Oncology nurses and social workers will have much to talk about in specially organised joint sessions at ICON’s 2016 conference in Johannesburg from 12 to 14 August. The forums are intended not only to spark discussion and debate, but to provide a roadmap of actionable steps to be taken within the ICON framework to improve patient outcomes and support professionals working in the sector.
Belinda Bailey, organiser of the oncology nursing track for the conference says, “The discussions are meant primarily as a forum for sharing experiences related to dealing with dying cancer patients and their families, as well as to encourage multidisciplinary teamwork so that members can learn from each other and what their respective roles entail.”

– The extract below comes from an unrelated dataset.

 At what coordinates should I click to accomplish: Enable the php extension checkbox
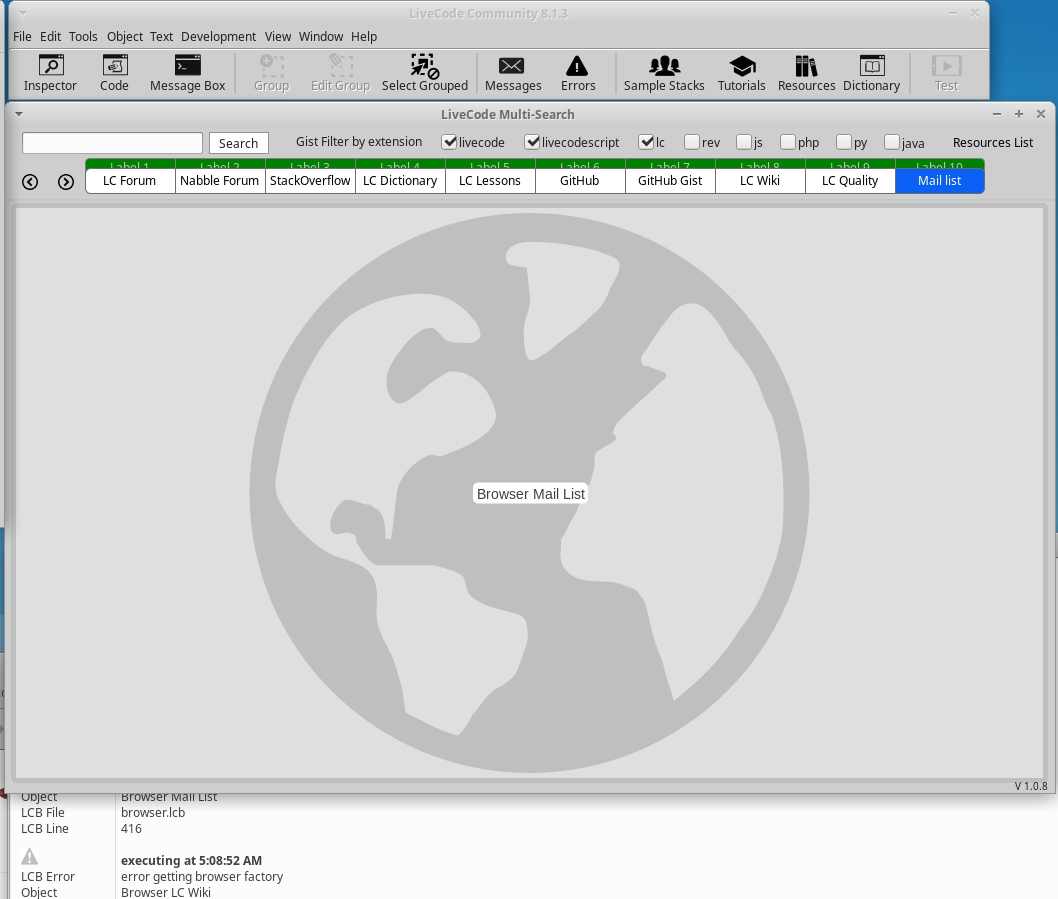[788, 142]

Fitting in with the conference’s theme of ‘Real-World Oncology’: marrying evidence-based medicine with the realities faced in day-to-day practice, Bailey says the joint sessions will allow participants to workshop ways of ensuring that these two professional groups work synergistically to reduce duplication of work.
“We also intend to achieve a reaffirmation of the need for a holistic approach to cancer patient care, while looking at ways of supporting the support staff.”
Linda Greeff, who is organising the oncology social work tracks for the conference says that one of the more controversial topics of discussion will focus on the right to a gentle and natural death within the context of working with terminal care patients.
Greeff says, “Professor David Cameron – who has been involved in the design and conduct of many UK and international breast cancer trials – will explore the ethical and emotional issues patients face when they become terminal. Cameron is hoping to encourage all participants to explore their own deaths, to discuss their preferences and the values on which these choices are based. This will hopefully open up some meaningful sharing of ideas, fears, experiences and wishes. It might also encourage reflection about the people we meet every day and how we are dealing with suffering and our own mortality.”
A key issue for oncology nurses and social workers, who face these big questions and emotions daily, is coping with staff burnout. Being exposed day-after-day to the complex issues involved in providing cancer care means that individual professionals’ morale is severely impacted.
“By focussing on building resilience,” Greeff says, “we hope to empower our staff to build the sort of coping skills needed by professionals working in the field of oncology where burnout and post-traumatic stress disorder is often a reality. We believe that oncology team members need to be aware of the dilemmas and issues about this theme and build up their stress tolerance so that we are prepared to engage with our patients when needed.”
Bailey says, “We look forward to the opportunity to share skills-building sessions and to encourage a multidisciplinary team approach to providing cancer care across South Africa. We believe that ICON’s goal of up-skilling our chemotherapy nursing staff and oncology social workers will result not only in staff who enjoy this difficult but vital work more, but also to improve the lives of our patients and their families.”
Dr Lee-Ann Jones, head of the conference organising committee, said that the joint sessions epitomise the spirit of the conference, which is unlike any other in the oncology landscape and seeks to find practical ways to build a more holistic approach to oncology care in South Africa.
“This is an opportunity for professionals working in this space to take ownership of oncology in South Africa,” she said. “We have an unprecedented opportunity to give input into our own field of practice. No other conference brings all the players – from the clinical, funding and policy side – into a single venue to discuss meaningful and proactive change in the industry.”